It takes around 60 minutes to fine-tune an `all-MiniLM-L6-v2` on an Amazon ESCI dataset on a single RTX4090 GPU.

### Choosing the best parameters

The following training parameters are worth tuning:

* `target`: the training recipe. Currently supported targets are `infonce`/`cosine_similarity`/`contrastive`/`triplet`. If not sure, start with `infonce`.
* `model_name_or_path`: which model to fine-tune. Any SBERT-supported model should work.
* `per_device_train_batch_size`: batch size. Too small values lead to sub-par quality and slow training. Too large need a lot of VRAM. Start with 128 and go up.
* `seq_len`: context length of the model. Usually it's around 128-160 for most models in MTEB leaderboard.
* `gradient_checkpointing`: reduces VRAM usage sugnificantly (up to 70%) with a small 10% performance penalty, as we recompute gradients instead of storing them.
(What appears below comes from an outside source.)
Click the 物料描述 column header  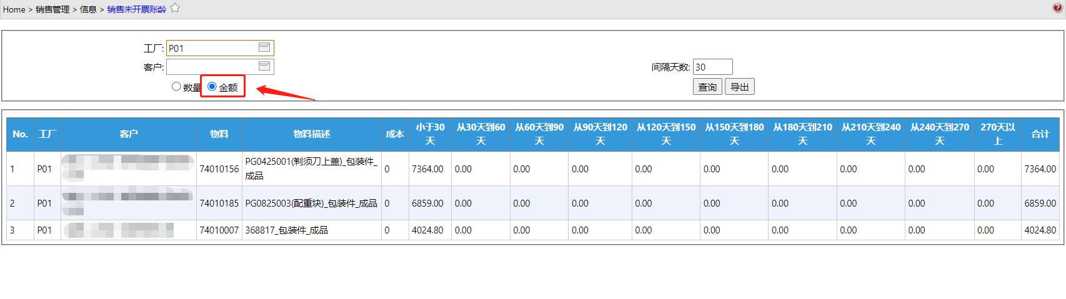tap(311, 134)
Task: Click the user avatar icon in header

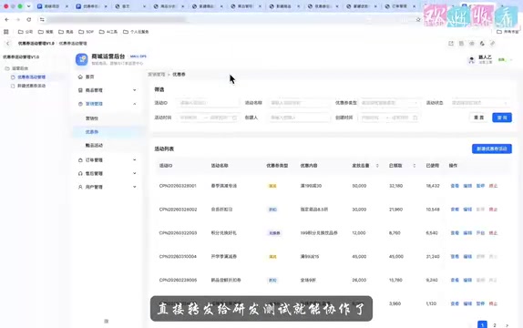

If unsure, choose `true`
* `num_negatives`: for `infonce`/`triplet` targets, how many negatives from the dataset to select.
* `query_prefix` and `document_prefix`: prompt labels for asymmetric models like E5 - when the model can distinguish between query and document passages.

## Training a cross-encoder

Cross-encoders are not limited by the restrictions of cosine space, and usually provide much more precise result - for the extra cost of much resource-hungry inference. 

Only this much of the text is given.